--- Reading text ---

Managing the Jefferson household became increasingly difficult for Martha Jefferson, who had endured at least one case of smallpox, may have had diabetes, and was weakened by her numerous pregnancies, which would ultimately kill her. She fled Richmond ahead of advancing British forces in early January 1781, and also avoided a raid on Monticello in June of that year, being aware that the British were interested in capturing her or her husband. The baby, Lucy Elizabeth I, fell ill during the January evacuation and never recovered, dying in 1781 on April 15.

Thomas limited his political service due to her health. Jefferson was in Philadelphia for the Second Continental Congress in 1776, where he drafted the Declaration of Independence over a period of two weeks in June 1776. He wished to return to her as soon as possible. Thomas served as governor and in the House of Delegates in Virginia. He declined the offer to serve as the commissioner to France made by the Continental Congress while she was alive. (Note: He served as commissioner to France beginning in 1784. He took his eldest child, Patsy, with him and later sent for his second daughter, Polly.)

---

# [Tasks]
1 > In the Martha Jefferson passage, on what date did Lucy Elizabeth I die?
2 > Do these statements agree with the Martha Jefferson passage? Answer yes or no for each, quoting the words that decide it. (a) Jefferson drafted the Declaration of Independence over two weeks in June 1776. (b) Martha Jefferson was caught in the June 1781 raid on Monticello. (c) Jefferson took Polly with him when he went to France.
The material after the Martha Jefferson passage stands apart from it.

--- Records supplied ---

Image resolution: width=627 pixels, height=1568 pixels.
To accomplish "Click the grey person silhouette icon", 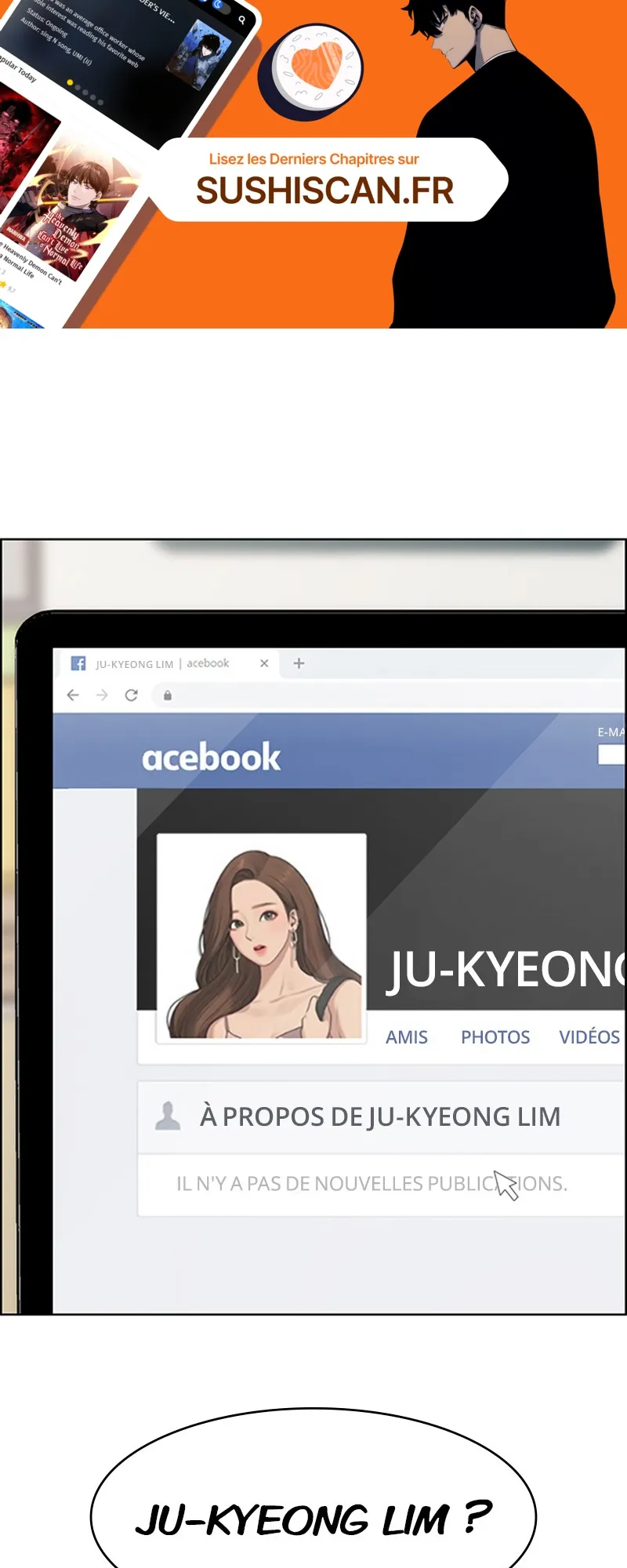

---
--- Records supplied ---

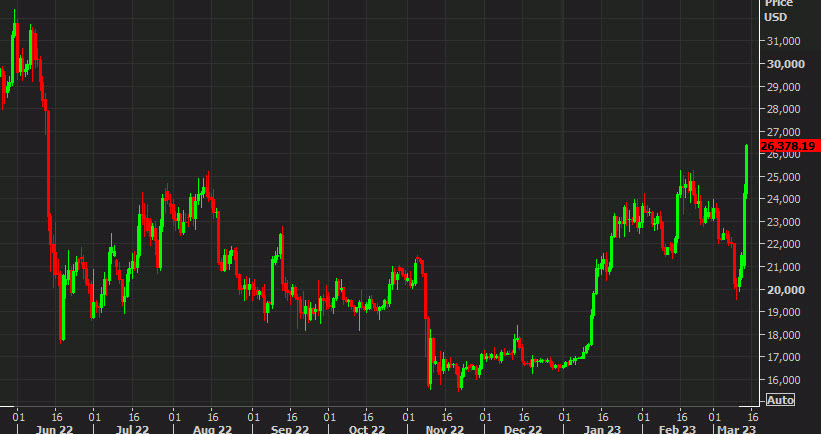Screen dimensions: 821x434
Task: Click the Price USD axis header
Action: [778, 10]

---

# [Results by task]
1 > She died on April 15, 1781.

2 >
(a) Yes: "where he drafted the Declaration of Independence over a period of two weeks in June 1776"
(b) No: "also avoided a raid on Monticello in June of that year"
(c) No: "He took his eldest child, Patsy, with him and later sent for his second daughter, Polly."